» Activity
Continue the article on remote work tips for leaders, shown below, starting right after its last sentence.

From an employer’s point of view – considering reimbursement as part of your policy is a smart business move; the costs are relatively small, but the gesture is meaningful.

The two Best Remote Work Tips for Remote Leaders

1. Go from being a time-based leader to being a results-based leader

“Any business that effectively measures employee productivity surely isn’t relying on anything having to do with physical location,” says Lisette Sutherland, the director of Collaboration Superpowers. 

In truth, well-managed distributed teams are often far more productive than co-located teams because we’re forced to measure productivity by far more objective metrics than things like time in the building.

When we work together in the same place, we can see what people are doing. We tend to have an understanding of each other’s behavior because we can easily observe people and make inferences. When we go remote, we have to make our behaviors more explicit so there’s less room for confusion.

Make sure to outline clear expectations and visualize what success looks like. A good way to do so is to tune our team by collectively crafting a team agreement.

» Entries shown
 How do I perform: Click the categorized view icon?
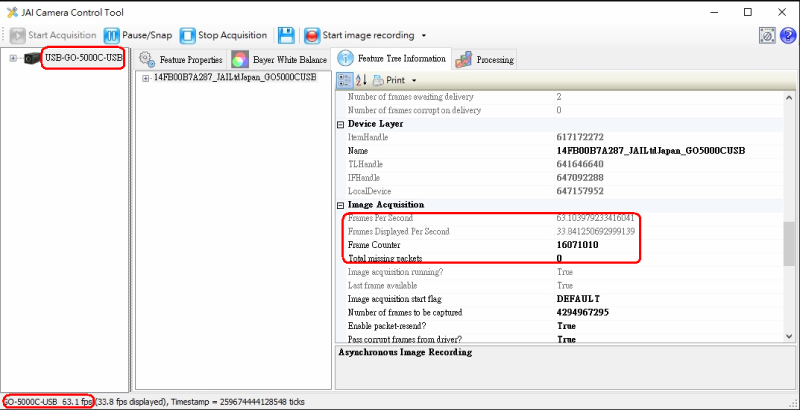(x=344, y=80)
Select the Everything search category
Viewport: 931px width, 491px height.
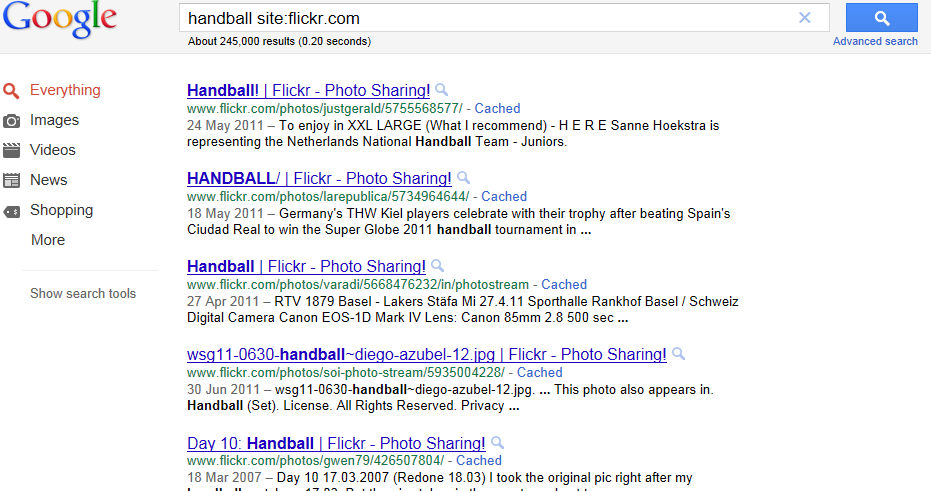click(65, 90)
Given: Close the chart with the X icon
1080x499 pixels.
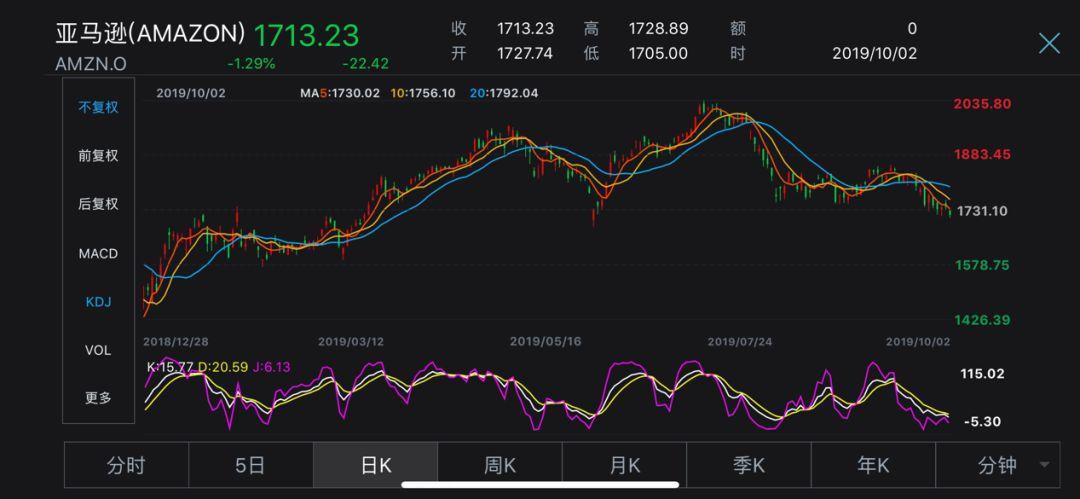Looking at the screenshot, I should point(1048,43).
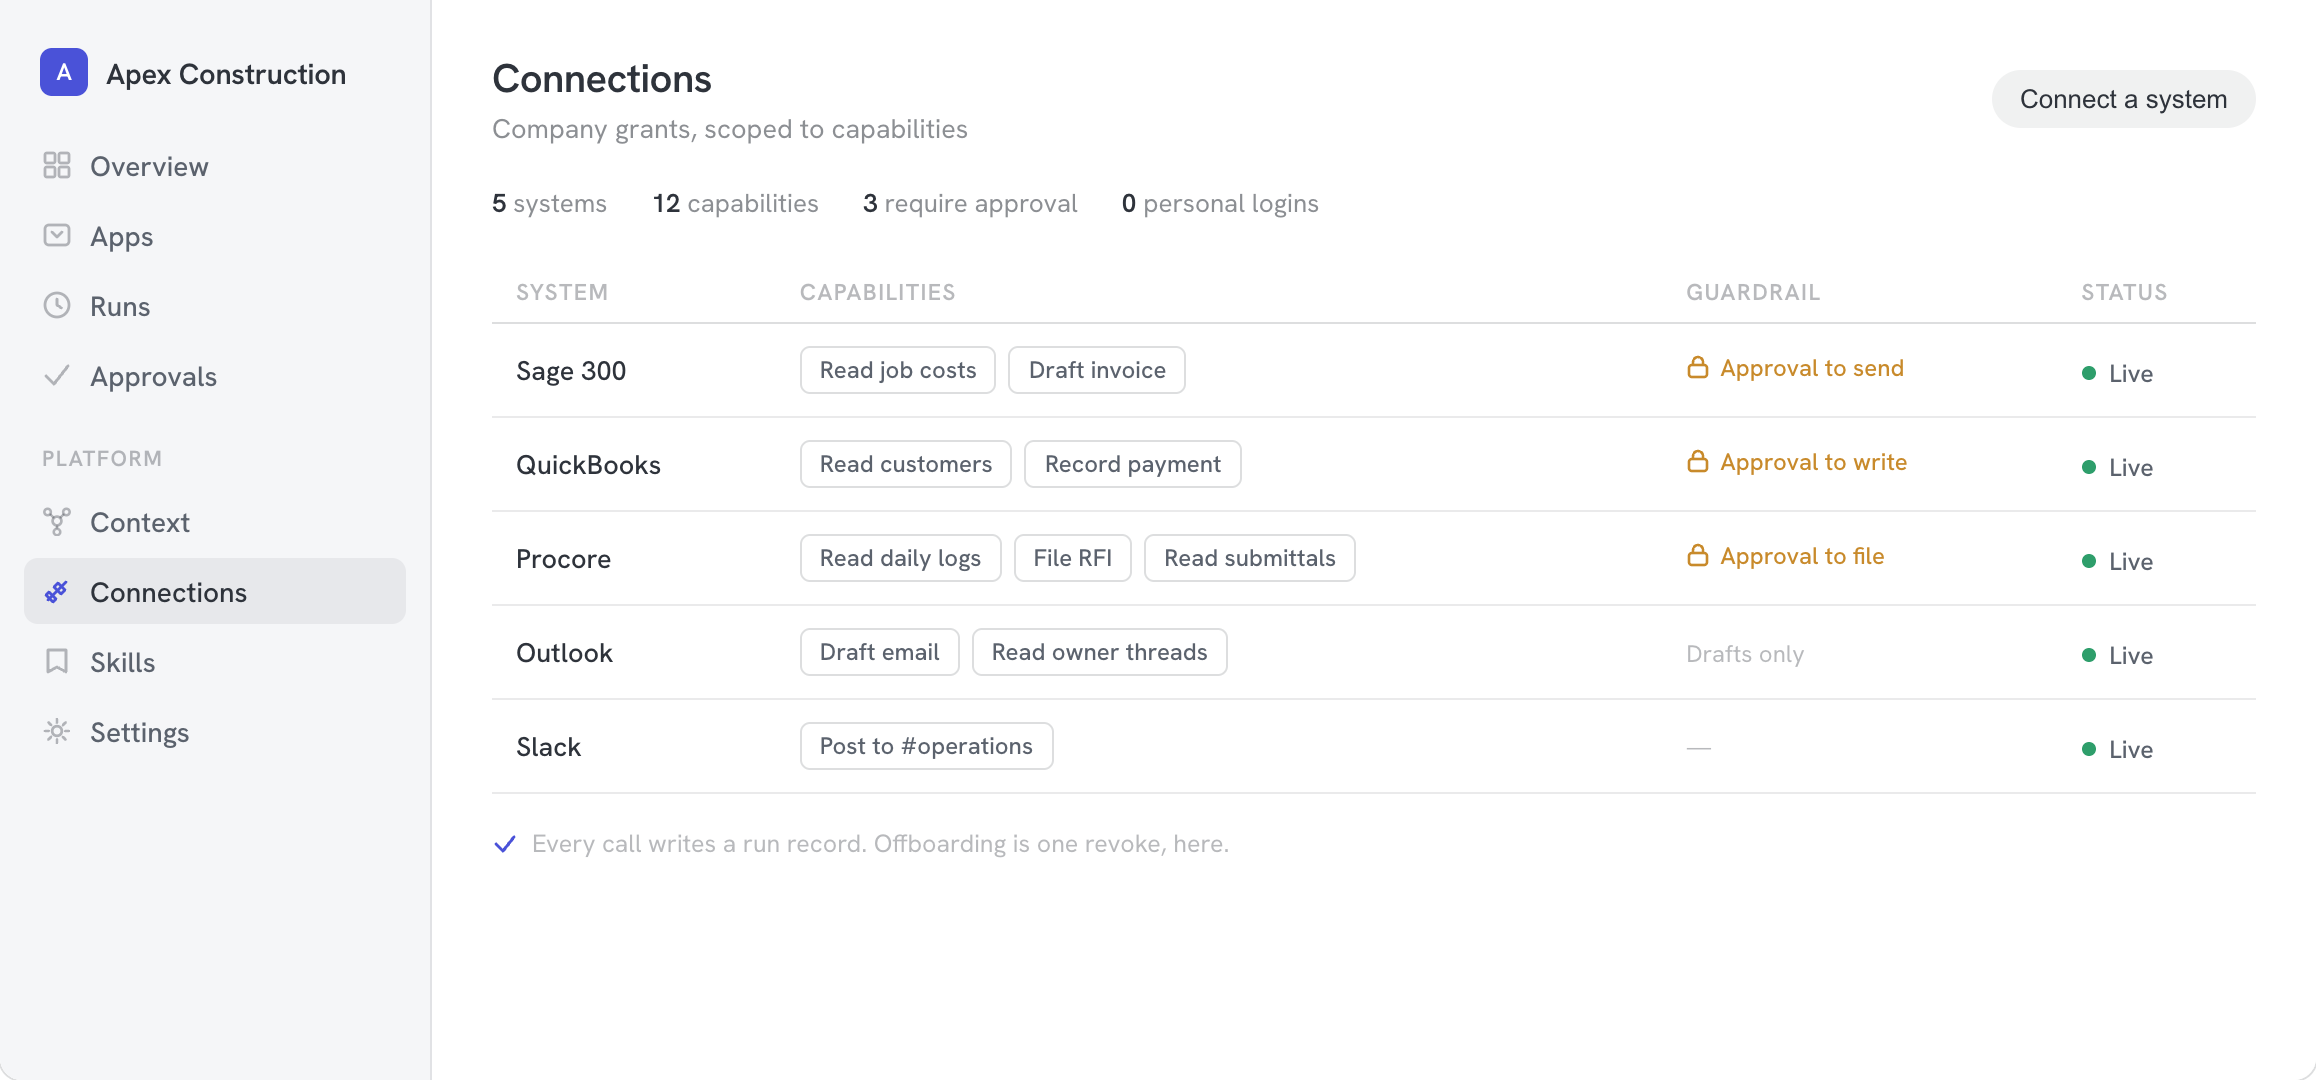
Task: Click the Post to #operations chip
Action: (926, 746)
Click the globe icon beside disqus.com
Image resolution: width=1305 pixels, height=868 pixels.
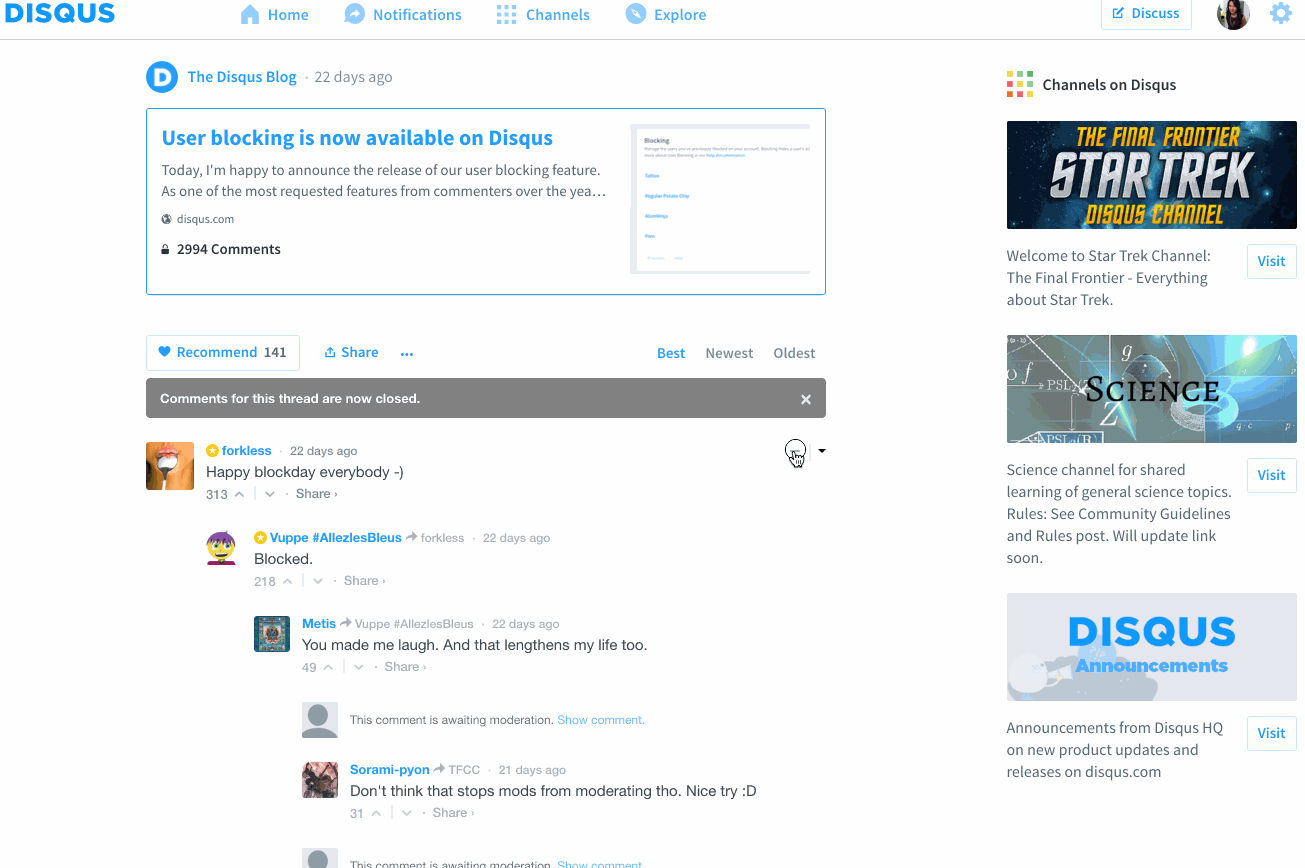coord(164,218)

» Exercise answer
A team agreement delineates the important team protocols, including what kinds of information will be shared, security protocols, how members will communicate with each other, and how to know who is doing what.

Essentially, team agreements provide the foundational glue that helps bind teams together. This is true in part because creating a basic set of guidelines decreases the possibility of misinterpretation and disconnect within the team. 

How? By giving team members a platform for discussing assumptions.

2. Be inventive in promoting a sense of belonging

HBR’s guide to remote working  suggests that while close to a quarter of the U.S. workforce already works from home, some of the factors that make remote work especially demanding, are yet to be cracked. 

Many employees struggle with reduced access to managerial support, and a lack of social interaction.

There are many actions that can be taken in this regard. The most obvious is the usage of “richer” technology, such as video conferencing. Virtual events also help reduce feelings of isolation.

Even though such ideas may sound a bit artificial, or even forced, it is a proven way for distributed teams to spend quality downtime together, wherever they may be.

 A good idea is to host a virtual pizza party for your team, where pizza is delivered to all team members at the time of a videoconference; or virtual office parties, in which party “care packages” are opened and enjoyed simultaneously.

Mastering Remote Working is Relevant to All

No doubt there will always be a need for in-person interactions. But in response to the uncertainties presented by COVID-19, many companies have asked their employees to work remotely. In other words, COVID-19 has made it necessary to be "remote first".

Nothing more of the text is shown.